Inoltre, il brainspotting si può utilizzare in combinazione con altre forme di terapia, per godere di un trattamento più completo. Non è raro applicarlo in associazione ad altri interventi, tipicamente ben più invasivi, per poter beneficiare dei suoi effetti secondari e dei risultati dell’iter parallelo. Un approccio così mirato all’azione contro fattori scatenanti e risposte ai traumi è un vero e proprio toccasana e riesce a potenziare altre strategie di recupero. Il dottor David Grand, ideatore e promotore di questa terapia, ritiene che le posizioni degli occhi siano fortemente correlate all’attivazione emotiva ed è convinto che saperle individuare possa portare a guarigione e rilascio, attraverso la connessione tra il corpo e la mente.

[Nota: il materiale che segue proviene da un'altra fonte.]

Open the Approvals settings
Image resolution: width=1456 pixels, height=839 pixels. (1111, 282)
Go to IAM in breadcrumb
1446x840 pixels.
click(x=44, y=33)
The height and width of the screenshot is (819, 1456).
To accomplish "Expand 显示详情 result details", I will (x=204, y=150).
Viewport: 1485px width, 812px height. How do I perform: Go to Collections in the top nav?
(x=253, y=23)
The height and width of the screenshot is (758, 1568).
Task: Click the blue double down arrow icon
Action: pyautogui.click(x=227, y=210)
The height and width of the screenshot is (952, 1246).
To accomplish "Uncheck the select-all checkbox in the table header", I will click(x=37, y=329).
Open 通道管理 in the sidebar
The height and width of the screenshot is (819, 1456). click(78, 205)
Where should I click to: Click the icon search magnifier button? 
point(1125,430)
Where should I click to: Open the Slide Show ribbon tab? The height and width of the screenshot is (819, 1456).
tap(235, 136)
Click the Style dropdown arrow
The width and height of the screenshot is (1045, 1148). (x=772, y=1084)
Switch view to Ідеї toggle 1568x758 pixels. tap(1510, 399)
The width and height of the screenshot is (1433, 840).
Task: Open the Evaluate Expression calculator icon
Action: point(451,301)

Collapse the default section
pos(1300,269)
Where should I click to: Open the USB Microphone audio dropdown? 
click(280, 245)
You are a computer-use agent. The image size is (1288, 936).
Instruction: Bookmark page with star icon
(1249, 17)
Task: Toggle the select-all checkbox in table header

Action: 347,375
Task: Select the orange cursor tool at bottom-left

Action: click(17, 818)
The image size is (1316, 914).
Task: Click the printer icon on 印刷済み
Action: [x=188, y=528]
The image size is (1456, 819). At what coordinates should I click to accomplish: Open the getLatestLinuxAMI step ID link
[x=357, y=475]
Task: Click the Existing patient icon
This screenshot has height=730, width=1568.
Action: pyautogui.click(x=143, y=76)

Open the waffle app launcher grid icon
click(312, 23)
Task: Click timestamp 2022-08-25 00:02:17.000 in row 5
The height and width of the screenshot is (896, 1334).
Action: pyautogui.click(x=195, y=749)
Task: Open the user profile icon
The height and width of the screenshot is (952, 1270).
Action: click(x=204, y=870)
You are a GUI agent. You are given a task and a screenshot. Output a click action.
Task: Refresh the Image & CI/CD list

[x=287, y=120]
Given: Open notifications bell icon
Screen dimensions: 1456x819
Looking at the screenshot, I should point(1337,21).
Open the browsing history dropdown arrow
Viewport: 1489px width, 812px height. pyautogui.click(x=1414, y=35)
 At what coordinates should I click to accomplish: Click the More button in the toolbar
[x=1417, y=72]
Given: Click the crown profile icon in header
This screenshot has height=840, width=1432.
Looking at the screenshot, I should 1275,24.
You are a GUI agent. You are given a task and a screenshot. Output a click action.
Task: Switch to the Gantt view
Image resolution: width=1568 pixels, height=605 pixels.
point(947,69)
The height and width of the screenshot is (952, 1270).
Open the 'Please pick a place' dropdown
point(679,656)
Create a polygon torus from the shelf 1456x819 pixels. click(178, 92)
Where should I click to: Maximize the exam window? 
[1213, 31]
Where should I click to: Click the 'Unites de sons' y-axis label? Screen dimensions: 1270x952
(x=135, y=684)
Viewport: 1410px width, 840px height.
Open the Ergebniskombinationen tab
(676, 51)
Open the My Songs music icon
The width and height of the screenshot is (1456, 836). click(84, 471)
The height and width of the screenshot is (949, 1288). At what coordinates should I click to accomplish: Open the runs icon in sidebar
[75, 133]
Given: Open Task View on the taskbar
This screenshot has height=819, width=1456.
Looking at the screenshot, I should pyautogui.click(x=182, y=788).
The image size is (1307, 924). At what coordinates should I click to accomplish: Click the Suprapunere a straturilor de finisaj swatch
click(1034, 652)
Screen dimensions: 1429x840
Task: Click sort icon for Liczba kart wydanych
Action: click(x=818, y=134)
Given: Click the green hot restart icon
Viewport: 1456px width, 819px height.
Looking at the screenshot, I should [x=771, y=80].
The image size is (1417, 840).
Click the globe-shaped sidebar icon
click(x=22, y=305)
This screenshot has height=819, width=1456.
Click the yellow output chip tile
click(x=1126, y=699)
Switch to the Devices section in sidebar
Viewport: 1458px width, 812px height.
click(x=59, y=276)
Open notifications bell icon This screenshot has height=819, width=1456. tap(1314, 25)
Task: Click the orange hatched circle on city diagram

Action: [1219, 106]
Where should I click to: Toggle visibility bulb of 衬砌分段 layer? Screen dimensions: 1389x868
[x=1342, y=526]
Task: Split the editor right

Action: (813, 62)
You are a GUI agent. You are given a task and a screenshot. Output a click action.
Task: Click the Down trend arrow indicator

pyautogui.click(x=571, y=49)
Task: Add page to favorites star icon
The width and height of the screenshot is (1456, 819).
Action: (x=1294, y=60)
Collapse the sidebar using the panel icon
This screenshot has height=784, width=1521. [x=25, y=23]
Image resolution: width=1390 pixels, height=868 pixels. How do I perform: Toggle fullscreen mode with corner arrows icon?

Perché scegliere questa terapia?
La scienza ritiene il brainspotting un metodo di comprovata efficacia nel trattamento del trauma e dei sintomi ad esso associati e correlati. Numerosi psicologi ritengono che esso abbia la stessa forza della terapia cognitivo-comportamentale nel trattamento del PTSD. Non è raro che le due soluzioni si propongano assieme. Incorporando brainspotting e modalità terapeutiche più tradizionali, i professionisti possono attingere al suo approccio non verbale, orientato principalmente al corpo, al fine di facilitare la guarigione. L’enfasi del brainspotting sulla connessione mente-corpo consente un’elaborazione delle emozioni a livello viscerale, in grado di aggirare le limitazioni della comunicazione verbale. Ciò può essere particolarmente utile per gli individui con disturbi correlati al trauma, i quali spesso faticano a verbalizzare le esperienze traumatiche perché facendolo si troverebbero a rivivere quei momenti per loro tanto terribili.
La stessa terapia del punto focale integra altre tecniche terapeutiche, fornendo un approccio mirato per affrontare specifici fattori emotivi scatenanti. La ricerca supporta l’efficacia della combinazione del brainspotting con altre modalità di intervento. Ad esempio, uno studio pubblicato sul Journal of Traumatic Stress, nel 2019, ha scoperto che la sua integrazione nei protocolli standard di trattamento per i sopravvissuti alla violenza del partner intimo ha ridotto significativamente i sintomi di angoscia e depressione in questi soggetti.